Two factors did most of the work, and both relate to conditions the simple model leaves out.

The first is retaliation. The standard appreciation result assumes tariffs are imposed unilaterally, with trading partners standing still. They did not. China announced retaliatory tariffs of 34% on all US goods imports in early April 2025, and other partners signaled their own measures. Open-economy models account for this: when tariffs are met with retaliation rather than absorbed quietly, the currency tends to weaken rather than strengthen. Through that lens, CEPR researchers argued the post-tariff dollar decline was less of an anomaly than it first appeared.

The second factor is uncertainty. A January 2026 working paper from the National Bureau of Economic Research drew a sharp distinction between the two: tariff increases on their own push a currency toward appreciation, but tariff policy uncertainty pulls it toward depreciation, and the second effect can overturn the first. When the rules of trade keep shifting, the United States becomes a less predictable place to invest. Capital that might have flowed in under the appreciation story instead hesitates or exits, a dynamic investors labeled the “Sell America” trade through 2025.

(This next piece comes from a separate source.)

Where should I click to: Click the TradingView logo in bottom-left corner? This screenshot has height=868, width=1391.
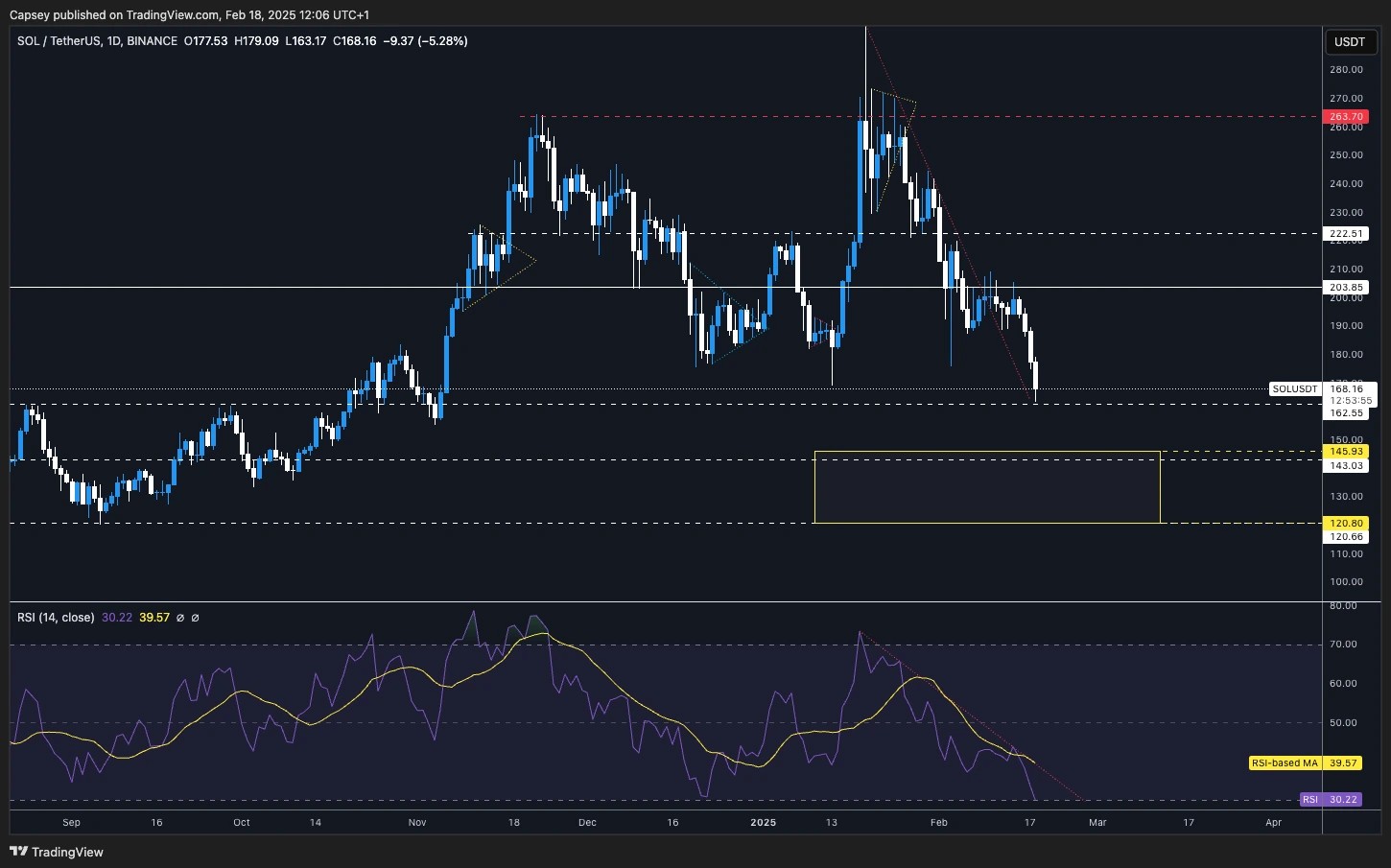pyautogui.click(x=19, y=852)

Tariffs Are One Input, Not the Only One

Currency value never responds to a single lever, and the 2025 episode coincided with other pressures. The Federal Reserve cut interest rates through the year, reaching a target range of 3.50% to 3.75% in December 2025, which narrowed the rate advantage that had propelled the dollar to multi-decade highs in January 2025. Persistent fiscal deficits and questions about the trajectory of federal debt added to the strain. Morningstar analysts characterized the weakness as cyclical and policy-driven rather than evidence of structural collapse, pointing to slowing growth, narrowing rate differentials, and waning confidence in macroeconomic policy as overlapping causes.

Tariffs, in other words, did not act alone. They entered a system already in motion and interacted with monetary policy, fiscal credibility, and global capital flows.

What It Means for the Dollar’s Standing

The slide reopened debate about the dollar’s role as the world’s reserve currency, though the data counsel caution against sweeping conclusions. IMF figures put the dollar’s share of disclosed global reserves at roughly 56.92% in the third quarter of 2025, down only slightly from the prior quarter and still far ahead of the euro near 20%. Brookings analysis found no clear decline in reserve managers’ dollar allocations once exchange-rate valuation effects are stripped out. The pattern points to gradual diversification rather than displacement, constrained by the absence of a viable alternative.

For businesses, the practical takeaway is that a tariff’s effect on prices and on the currency can pull in opposite directions, and the net result depends on how partners respond and how steady the policy itself proves to be. A tariff designed to strengthen a currency can end up weakening it when retaliation and unpredictability enter the equation.